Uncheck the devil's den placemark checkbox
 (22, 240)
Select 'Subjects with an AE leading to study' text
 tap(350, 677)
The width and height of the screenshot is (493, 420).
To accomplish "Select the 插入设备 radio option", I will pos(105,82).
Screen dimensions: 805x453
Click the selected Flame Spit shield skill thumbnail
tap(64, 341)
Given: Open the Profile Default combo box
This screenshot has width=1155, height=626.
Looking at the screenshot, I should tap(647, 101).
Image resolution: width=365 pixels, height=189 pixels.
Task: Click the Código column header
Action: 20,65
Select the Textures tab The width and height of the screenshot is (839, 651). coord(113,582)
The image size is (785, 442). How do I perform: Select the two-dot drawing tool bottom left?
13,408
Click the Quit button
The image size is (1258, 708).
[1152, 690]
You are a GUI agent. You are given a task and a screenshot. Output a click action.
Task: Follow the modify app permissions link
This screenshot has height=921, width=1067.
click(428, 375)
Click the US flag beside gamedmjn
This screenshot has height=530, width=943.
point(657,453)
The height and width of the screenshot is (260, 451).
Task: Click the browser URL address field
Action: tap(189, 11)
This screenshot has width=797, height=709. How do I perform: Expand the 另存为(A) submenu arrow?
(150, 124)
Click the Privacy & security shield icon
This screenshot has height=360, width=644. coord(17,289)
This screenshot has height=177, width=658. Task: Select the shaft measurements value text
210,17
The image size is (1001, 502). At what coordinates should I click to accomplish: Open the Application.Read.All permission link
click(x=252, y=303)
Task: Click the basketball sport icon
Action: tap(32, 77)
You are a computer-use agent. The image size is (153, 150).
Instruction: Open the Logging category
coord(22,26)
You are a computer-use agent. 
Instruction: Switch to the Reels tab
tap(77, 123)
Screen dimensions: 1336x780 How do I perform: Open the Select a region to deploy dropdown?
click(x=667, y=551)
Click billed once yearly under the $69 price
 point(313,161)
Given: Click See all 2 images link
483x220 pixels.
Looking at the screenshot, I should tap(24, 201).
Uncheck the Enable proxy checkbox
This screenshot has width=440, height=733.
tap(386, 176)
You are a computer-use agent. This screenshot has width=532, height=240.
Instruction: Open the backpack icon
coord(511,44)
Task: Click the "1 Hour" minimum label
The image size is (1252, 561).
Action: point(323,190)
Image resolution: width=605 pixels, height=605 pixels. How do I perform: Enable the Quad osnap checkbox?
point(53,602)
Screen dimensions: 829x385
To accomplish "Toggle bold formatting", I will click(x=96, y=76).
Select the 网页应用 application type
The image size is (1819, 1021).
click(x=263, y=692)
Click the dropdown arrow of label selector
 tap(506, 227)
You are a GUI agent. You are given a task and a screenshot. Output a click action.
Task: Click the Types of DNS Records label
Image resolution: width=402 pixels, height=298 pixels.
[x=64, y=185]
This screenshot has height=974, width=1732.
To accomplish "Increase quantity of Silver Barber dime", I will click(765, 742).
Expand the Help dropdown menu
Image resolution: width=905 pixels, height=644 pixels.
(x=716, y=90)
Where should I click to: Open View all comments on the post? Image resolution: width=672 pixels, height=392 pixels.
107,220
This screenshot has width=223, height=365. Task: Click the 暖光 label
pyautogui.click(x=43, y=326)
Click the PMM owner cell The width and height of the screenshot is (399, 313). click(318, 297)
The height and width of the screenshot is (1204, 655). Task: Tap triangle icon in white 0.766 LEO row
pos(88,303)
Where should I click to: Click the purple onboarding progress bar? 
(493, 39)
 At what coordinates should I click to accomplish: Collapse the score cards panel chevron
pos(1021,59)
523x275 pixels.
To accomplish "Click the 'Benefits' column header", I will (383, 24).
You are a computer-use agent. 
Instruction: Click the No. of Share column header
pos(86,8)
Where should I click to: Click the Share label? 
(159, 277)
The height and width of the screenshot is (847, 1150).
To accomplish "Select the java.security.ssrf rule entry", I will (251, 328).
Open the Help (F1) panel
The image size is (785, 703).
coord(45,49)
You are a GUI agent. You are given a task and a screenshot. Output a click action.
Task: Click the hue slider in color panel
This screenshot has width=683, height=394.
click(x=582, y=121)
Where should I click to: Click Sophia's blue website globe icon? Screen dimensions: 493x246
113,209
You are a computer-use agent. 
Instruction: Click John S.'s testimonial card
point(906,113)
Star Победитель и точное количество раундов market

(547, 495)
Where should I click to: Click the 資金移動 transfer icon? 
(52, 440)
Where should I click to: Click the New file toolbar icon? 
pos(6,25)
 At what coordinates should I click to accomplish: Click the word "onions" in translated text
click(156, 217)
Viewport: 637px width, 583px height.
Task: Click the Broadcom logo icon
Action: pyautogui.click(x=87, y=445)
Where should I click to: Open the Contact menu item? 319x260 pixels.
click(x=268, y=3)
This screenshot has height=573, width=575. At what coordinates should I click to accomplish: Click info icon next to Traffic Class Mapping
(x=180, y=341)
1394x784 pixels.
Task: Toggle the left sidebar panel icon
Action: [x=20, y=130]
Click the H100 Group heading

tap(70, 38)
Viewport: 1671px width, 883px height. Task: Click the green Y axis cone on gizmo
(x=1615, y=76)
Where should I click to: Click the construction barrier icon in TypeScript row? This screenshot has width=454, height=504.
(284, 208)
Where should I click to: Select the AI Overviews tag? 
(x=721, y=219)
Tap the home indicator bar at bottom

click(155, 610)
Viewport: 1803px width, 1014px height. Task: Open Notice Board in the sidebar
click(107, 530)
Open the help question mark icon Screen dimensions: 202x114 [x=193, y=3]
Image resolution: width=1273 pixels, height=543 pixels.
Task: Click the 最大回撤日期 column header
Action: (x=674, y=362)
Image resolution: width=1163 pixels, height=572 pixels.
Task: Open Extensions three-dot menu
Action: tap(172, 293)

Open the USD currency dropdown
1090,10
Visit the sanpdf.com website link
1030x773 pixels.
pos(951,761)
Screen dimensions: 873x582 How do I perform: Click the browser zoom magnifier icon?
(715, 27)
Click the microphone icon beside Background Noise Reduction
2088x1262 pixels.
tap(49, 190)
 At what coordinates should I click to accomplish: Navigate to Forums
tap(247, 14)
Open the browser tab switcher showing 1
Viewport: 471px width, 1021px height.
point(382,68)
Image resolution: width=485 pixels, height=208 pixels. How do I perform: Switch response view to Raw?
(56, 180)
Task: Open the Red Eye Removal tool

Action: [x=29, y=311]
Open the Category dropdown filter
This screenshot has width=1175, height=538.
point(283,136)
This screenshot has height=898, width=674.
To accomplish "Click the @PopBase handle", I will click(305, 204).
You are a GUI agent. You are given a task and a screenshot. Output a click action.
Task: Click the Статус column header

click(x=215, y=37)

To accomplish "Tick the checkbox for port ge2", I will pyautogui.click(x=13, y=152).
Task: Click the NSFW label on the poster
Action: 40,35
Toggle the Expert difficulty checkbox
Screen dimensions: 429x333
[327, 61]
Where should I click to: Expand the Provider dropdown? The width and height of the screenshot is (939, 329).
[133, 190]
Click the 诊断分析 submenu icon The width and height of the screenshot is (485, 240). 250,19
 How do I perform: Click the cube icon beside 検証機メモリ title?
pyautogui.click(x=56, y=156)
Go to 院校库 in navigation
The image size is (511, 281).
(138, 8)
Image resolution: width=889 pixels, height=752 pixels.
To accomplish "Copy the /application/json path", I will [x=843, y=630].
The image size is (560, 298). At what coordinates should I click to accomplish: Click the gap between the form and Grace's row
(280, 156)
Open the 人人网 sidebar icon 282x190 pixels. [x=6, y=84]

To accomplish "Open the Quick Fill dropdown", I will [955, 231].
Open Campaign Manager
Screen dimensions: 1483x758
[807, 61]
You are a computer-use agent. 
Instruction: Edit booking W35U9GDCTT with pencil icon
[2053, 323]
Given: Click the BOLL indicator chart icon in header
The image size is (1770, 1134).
--------------------
▸ WHAT THE TASK REQUIRES
Copy out word for word the records that begin with the line containing "At what coordinates should I click to accomplish: Click the word" and end with the line containing "Action: [x=20, y=130]", including both of those lines.

▸ EXERCISE RESPONSE
 At what coordinates should I click to accomplish: Click the word "onions" in translated text
click(156, 217)
Viewport: 637px width, 583px height.
Task: Click the Broadcom logo icon
Action: pyautogui.click(x=87, y=445)
Where should I click to: Open the Contact menu item? 319x260 pixels.
click(x=268, y=3)
This screenshot has height=573, width=575. At what coordinates should I click to accomplish: Click info icon next to Traffic Class Mapping
(x=180, y=341)
1394x784 pixels.
Task: Toggle the left sidebar panel icon
Action: [x=20, y=130]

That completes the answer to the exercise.